“On the Road” is now playing at Sundance Cinemas: R, 2:05, three stars out of four.
Who would dare try to make a movie out of “On the Road”? How could you not, in the eyes of the many faithful followers of Jack Kerouac’s counterculture epic, not screw it up? This is an autobiographical book about which not only the events it’s based on have been mythologized, but the writing of the book itself is the stuff of legend. Kerouac famously blurted out “On the Road” in a three-week literary bender, taping the pages into one long scroll so he could write in one uninterrupted explosion.
Yet if anybody dare attempt it, it would be director Walter Salles and screenwriter Jose Rivera, whose 2004 film “The Motorcycle Diaries,” featuring a young Che Guevara, traveled the same highways as Kerouac’s mix of free-wheeling travelogue and consciousness awakening. They haven’t made a film version of “On the Road,” because that would be impossible, but they’ve made a film for “On the Road” fans.

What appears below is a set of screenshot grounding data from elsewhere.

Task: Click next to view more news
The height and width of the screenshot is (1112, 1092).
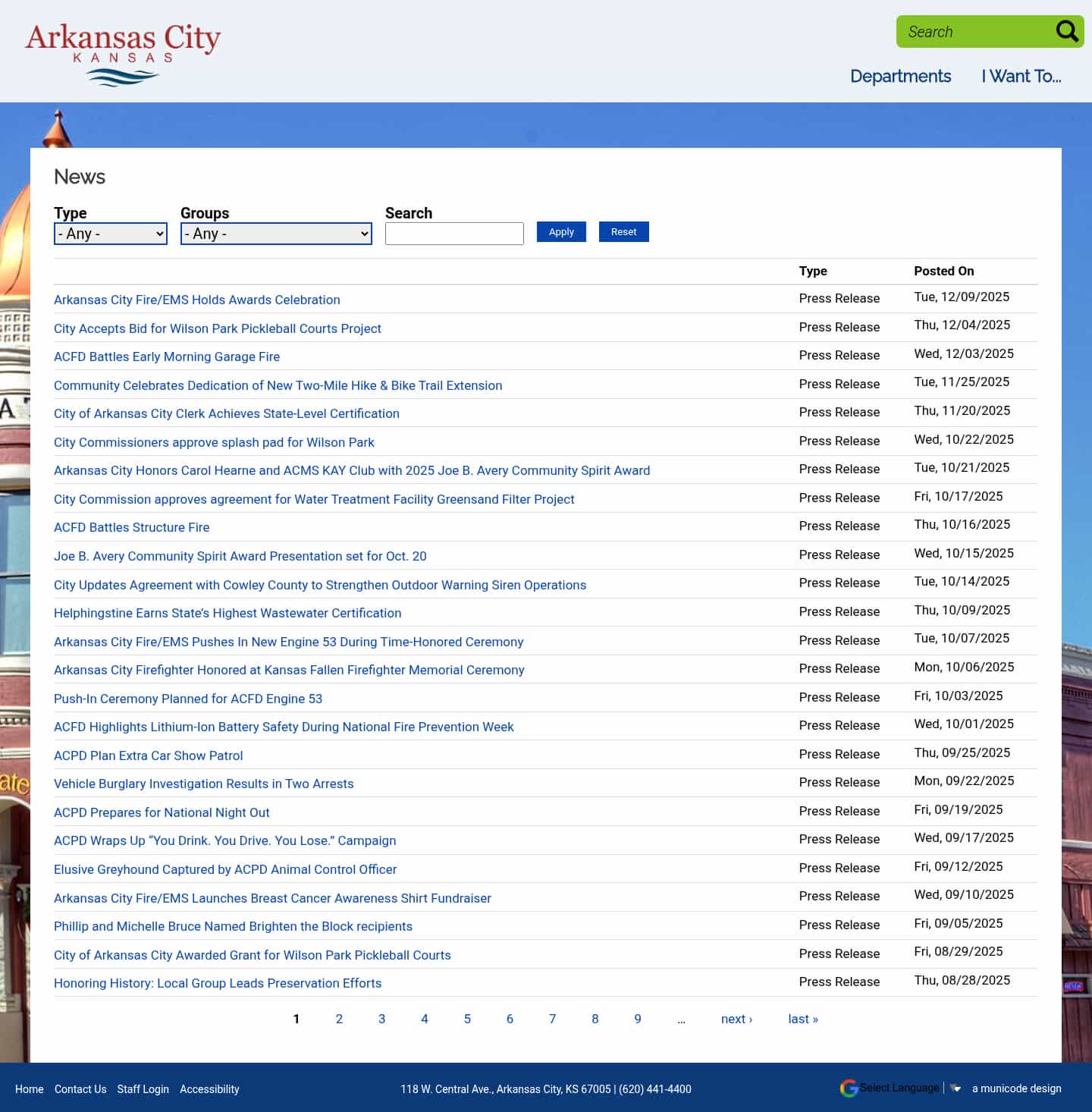Action: pyautogui.click(x=736, y=1019)
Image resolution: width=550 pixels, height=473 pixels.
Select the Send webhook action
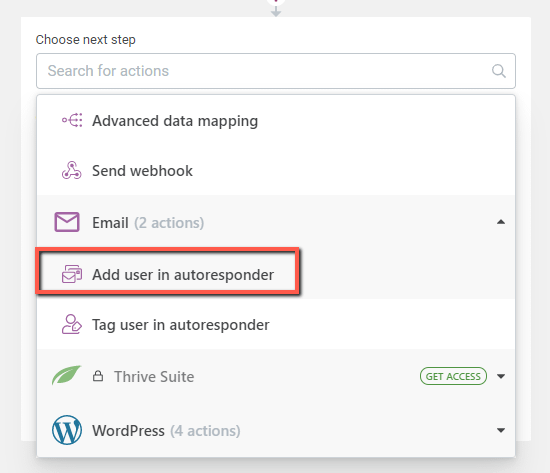pos(276,171)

British actor Sam Riley plays Kerouac’s fictional avatar, Sal Paradise, who in the free-wheeling haze of post-war America drifts into the orbit of Dean Moriarty (Garrett Hedlund), who, in Kerouac’s memorable phrase, spend “a third of his life in the pool hall, a third of his life in jail, and a third of his life in the public library.” A two-fisted philosopher-drunk, Dean drapes an arm around Sal and takes him on a nonstop adventure — jazz clubs, poppers, wild parties and above all else, the open road. With Dean’s child bride Marylou (Kristen Stewart) in tow, the film cruises back and forth across the country, its essential fuel Kerouac’s words, delivered by Riley in a convincing imitation. It’s all episodic, with characters drifting in and out of the film without explanation, including Tom Sturridge in what looks like a Ginsberg knockoff, and Viggo Mortensen as a stone-cold William S. Burroughs imitation.

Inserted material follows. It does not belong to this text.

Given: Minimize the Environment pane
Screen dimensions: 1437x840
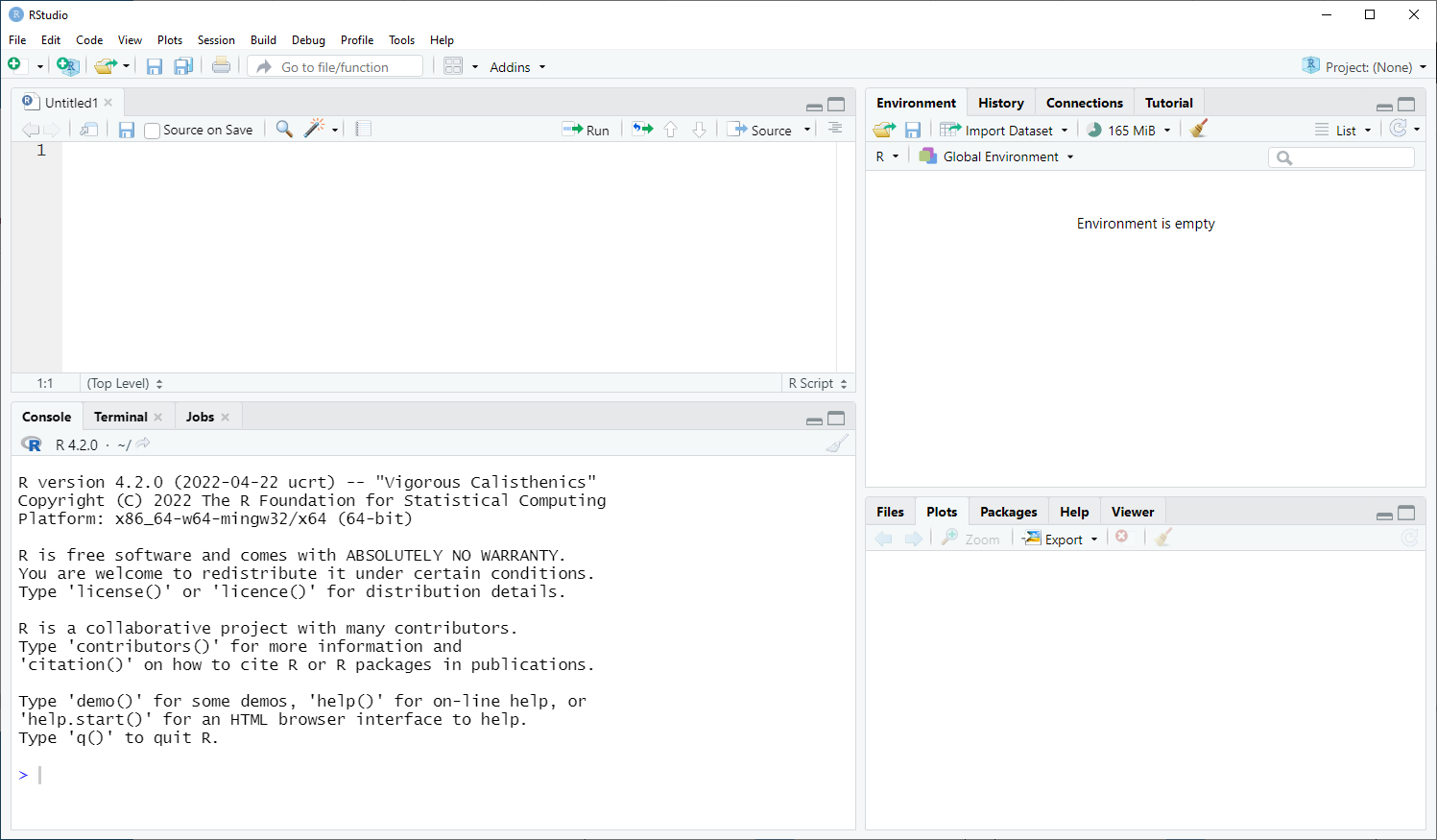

Hedlund is good as Dean, although I think the part works better if you think of him as Kerouac’s reminiscence of Dean (or Neal Cassady, actually) rather than a fully-dimensional person. Dean in the archetype Sam aspires to be, living fully in the moment. But that comes at a cost to everyone around him, including the women — Marylou, Camille (Kirsten Dunst), the mother of his child, and assorted women along the way. The film doesn’t judge, which I think I mistook for acquiescence until “On the Road” kept going, and Dean gradually, and finally, finds himself isolated from the world. The last meeting between Dean and Sal, now married and prosperous, is a heartbreaker. Dean got what he wanted from Sal, Sal got what he wanted from Dean, and the two men go on their way.
Surprisingly, but perhaps wisely, Salles doesn’t try to recreate the heady stream-of-conscious rush of reading “On the Road.” Instead, it’s staged as a rather traditional road picture, with title cards telling us what state we’re driving through, or what the month and year are. Which seems a little odd for a book that was originally written not only without chapter headings, but without even paragraph indentations. There’s something just a little too tidy about it (even the film’s fever dream, brought on by Sam’s bout with dysentery, is an awfully tidy fever dream), especially because there’s no real story to follow here, only encounters and images. But it gives the viewer time and space to really savor those moments, brought to life with Eric Gautier’s gorgeous camerawork, taking us out in the middle of the desert or deep inside the tangled bodies of a Manhattan house party.
The beauty of the images gives “On the Road” a touch of nostalgia, for a long-lost Beat Generation that felt it could change the world, or at least abstain from it. The movie version of “On the Road” won’t have the impact on a person that the book ever did. But it does go some way to explaining why the book did.